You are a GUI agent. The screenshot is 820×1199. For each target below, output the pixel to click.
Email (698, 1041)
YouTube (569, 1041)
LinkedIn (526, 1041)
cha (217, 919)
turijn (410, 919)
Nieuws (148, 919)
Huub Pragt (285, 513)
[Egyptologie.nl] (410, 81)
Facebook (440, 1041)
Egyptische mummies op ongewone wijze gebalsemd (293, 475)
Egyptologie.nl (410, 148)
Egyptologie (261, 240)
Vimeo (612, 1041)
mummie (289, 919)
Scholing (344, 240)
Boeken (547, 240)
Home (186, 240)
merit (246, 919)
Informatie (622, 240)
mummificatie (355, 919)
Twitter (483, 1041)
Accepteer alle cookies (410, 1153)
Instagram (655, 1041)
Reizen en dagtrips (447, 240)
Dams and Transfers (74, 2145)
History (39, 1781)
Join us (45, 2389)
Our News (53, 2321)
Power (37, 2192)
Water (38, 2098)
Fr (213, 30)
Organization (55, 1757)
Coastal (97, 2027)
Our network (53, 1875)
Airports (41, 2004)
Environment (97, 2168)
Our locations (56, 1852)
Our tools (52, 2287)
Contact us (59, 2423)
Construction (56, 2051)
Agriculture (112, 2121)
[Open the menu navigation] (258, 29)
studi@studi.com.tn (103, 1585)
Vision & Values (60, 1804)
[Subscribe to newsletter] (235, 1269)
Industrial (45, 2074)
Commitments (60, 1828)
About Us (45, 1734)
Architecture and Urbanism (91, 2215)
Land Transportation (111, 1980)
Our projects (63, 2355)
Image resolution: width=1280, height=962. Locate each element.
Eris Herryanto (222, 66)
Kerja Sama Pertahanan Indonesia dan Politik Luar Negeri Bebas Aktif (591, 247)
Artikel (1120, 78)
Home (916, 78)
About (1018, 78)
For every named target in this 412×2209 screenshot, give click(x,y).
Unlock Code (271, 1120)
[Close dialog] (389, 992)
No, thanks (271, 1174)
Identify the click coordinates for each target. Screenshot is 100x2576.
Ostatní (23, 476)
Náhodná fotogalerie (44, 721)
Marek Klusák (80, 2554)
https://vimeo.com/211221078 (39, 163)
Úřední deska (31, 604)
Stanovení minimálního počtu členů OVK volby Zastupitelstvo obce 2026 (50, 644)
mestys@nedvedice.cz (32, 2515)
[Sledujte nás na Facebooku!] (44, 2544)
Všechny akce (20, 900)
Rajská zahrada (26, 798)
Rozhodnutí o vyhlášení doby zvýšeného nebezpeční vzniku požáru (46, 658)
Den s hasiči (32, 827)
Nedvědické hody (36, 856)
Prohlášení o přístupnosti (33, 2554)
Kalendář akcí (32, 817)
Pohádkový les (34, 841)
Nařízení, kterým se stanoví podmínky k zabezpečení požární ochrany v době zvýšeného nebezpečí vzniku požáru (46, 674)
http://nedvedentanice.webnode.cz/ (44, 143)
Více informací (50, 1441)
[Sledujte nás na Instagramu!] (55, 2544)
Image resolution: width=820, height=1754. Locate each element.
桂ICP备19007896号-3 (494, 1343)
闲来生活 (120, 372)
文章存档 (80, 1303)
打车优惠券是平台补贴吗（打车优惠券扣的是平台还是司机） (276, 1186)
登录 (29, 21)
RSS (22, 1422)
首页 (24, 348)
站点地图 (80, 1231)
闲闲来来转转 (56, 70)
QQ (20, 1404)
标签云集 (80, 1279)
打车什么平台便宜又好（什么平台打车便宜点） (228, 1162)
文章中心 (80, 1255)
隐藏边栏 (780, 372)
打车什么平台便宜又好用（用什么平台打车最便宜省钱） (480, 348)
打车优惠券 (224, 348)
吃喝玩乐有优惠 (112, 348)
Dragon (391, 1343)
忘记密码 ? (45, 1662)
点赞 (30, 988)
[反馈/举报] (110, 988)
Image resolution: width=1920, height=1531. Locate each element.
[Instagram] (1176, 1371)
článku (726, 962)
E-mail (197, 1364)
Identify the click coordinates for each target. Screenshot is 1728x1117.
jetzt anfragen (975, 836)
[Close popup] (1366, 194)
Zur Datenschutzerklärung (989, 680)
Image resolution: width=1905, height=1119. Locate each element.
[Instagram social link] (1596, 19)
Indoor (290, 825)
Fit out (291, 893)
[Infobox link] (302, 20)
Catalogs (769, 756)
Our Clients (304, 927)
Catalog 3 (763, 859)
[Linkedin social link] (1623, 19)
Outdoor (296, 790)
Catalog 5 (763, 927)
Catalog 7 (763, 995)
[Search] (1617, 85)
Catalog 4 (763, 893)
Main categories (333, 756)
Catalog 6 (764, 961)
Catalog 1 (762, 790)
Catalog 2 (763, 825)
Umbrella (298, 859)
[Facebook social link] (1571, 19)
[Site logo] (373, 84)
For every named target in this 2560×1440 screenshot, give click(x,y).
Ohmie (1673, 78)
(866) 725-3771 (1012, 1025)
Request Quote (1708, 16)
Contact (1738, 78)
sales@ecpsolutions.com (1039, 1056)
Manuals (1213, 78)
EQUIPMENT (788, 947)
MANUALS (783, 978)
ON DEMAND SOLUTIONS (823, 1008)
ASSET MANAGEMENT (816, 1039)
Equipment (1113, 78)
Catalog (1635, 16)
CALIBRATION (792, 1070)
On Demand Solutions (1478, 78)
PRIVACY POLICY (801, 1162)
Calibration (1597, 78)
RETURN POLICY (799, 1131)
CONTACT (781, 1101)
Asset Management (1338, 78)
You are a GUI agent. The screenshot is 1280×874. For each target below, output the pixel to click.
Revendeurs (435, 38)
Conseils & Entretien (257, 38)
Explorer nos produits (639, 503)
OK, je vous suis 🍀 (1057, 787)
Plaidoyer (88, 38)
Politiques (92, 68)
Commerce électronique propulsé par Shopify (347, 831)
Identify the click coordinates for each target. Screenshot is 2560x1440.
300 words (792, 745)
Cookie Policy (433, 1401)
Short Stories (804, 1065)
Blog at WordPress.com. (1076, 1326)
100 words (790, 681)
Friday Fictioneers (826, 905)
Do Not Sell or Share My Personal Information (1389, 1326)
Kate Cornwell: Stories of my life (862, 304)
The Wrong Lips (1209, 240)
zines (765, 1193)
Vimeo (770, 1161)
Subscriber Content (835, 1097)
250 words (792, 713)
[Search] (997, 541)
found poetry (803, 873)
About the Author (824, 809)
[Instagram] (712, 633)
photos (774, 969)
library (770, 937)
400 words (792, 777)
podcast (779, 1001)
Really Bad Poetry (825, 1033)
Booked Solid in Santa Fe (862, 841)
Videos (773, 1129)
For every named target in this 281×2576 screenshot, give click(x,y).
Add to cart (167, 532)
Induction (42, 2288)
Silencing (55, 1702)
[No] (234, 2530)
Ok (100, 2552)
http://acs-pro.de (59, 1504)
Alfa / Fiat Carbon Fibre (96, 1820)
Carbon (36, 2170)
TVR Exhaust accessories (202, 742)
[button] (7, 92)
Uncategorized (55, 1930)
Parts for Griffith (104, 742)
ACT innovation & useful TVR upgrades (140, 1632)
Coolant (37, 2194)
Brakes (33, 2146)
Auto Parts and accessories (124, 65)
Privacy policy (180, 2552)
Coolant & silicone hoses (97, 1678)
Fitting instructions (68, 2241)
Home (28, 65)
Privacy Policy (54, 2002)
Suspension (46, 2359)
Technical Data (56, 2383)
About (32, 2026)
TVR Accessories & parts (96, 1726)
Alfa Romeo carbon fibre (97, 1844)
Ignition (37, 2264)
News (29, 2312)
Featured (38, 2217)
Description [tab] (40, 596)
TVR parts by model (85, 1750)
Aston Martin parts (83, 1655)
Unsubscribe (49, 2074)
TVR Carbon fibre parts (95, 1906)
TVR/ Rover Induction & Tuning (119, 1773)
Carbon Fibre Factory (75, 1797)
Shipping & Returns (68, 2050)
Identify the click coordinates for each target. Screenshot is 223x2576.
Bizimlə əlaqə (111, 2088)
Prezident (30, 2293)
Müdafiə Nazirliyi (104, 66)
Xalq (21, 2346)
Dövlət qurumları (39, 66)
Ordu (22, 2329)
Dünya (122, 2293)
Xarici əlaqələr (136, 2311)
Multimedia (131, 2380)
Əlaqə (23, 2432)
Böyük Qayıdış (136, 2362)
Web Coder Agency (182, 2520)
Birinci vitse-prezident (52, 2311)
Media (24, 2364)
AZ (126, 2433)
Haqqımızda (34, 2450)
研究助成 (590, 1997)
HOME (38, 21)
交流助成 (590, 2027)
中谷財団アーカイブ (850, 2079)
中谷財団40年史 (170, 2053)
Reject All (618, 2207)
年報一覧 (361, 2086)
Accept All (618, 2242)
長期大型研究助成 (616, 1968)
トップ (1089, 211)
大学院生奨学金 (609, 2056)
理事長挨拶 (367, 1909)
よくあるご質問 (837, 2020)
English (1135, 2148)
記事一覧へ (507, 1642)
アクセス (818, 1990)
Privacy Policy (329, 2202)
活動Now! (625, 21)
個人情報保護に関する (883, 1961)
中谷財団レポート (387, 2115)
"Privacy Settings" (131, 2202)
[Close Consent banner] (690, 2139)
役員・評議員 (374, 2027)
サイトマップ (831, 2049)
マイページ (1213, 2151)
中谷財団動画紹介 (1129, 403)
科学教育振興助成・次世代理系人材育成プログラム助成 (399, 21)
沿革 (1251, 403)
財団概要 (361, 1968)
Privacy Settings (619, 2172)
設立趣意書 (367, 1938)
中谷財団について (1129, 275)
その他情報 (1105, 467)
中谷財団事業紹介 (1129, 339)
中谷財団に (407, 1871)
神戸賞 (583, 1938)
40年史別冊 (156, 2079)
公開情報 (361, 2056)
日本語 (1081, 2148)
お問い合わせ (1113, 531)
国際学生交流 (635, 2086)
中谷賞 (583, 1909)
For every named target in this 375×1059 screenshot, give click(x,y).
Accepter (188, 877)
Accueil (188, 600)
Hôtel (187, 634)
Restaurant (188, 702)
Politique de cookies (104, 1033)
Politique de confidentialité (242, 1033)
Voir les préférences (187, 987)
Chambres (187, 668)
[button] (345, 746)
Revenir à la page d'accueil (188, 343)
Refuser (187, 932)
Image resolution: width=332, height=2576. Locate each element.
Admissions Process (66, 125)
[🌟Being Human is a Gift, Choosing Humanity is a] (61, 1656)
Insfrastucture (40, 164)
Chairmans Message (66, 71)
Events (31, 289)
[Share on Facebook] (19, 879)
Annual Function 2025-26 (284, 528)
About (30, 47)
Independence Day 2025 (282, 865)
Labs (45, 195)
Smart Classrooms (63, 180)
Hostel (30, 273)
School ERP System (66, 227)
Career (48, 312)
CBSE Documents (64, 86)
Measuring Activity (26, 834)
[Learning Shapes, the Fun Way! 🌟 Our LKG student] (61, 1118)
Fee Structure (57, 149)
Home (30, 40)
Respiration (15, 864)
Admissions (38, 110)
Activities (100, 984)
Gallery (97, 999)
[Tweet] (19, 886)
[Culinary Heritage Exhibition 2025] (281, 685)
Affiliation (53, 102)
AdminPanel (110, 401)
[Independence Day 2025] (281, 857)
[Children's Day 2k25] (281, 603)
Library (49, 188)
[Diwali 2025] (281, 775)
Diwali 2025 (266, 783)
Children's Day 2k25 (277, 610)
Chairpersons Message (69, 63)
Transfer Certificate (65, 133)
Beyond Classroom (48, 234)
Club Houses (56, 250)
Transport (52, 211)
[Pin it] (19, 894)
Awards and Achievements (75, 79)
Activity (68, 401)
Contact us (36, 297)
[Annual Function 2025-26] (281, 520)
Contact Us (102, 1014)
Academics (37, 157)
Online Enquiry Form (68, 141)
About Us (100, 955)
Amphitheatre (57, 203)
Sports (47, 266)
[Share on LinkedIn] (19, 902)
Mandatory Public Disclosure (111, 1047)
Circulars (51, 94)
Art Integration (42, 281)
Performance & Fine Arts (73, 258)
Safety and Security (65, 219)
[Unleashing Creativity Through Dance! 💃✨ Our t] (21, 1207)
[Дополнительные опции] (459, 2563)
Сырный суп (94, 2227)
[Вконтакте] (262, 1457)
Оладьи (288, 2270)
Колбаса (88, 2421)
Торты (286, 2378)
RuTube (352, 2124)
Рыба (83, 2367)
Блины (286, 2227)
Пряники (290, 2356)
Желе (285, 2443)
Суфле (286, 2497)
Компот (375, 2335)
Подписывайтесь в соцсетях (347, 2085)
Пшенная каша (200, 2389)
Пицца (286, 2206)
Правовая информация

> Task statement
Everything from the first line of the data through the line holding "Instagram (655, 1041)" should be output exactly, and no other lines.

> Written answer
You are a GUI agent. The screenshot is 820×1199. For each target below, output the pixel to click.
Email (698, 1041)
YouTube (569, 1041)
LinkedIn (526, 1041)
cha (217, 919)
turijn (410, 919)
Nieuws (148, 919)
Huub Pragt (285, 513)
[Egyptologie.nl] (410, 81)
Facebook (440, 1041)
Egyptische mummies op ongewone wijze gebalsemd (293, 475)
Egyptologie.nl (410, 148)
Egyptologie (261, 240)
Vimeo (612, 1041)
mummie (289, 919)
Scholing (344, 240)
Boeken (547, 240)
Home (186, 240)
merit (246, 919)
Informatie (622, 240)
mummificatie (355, 919)
Twitter (483, 1041)
Accepteer alle cookies (410, 1153)
Instagram (655, 1041)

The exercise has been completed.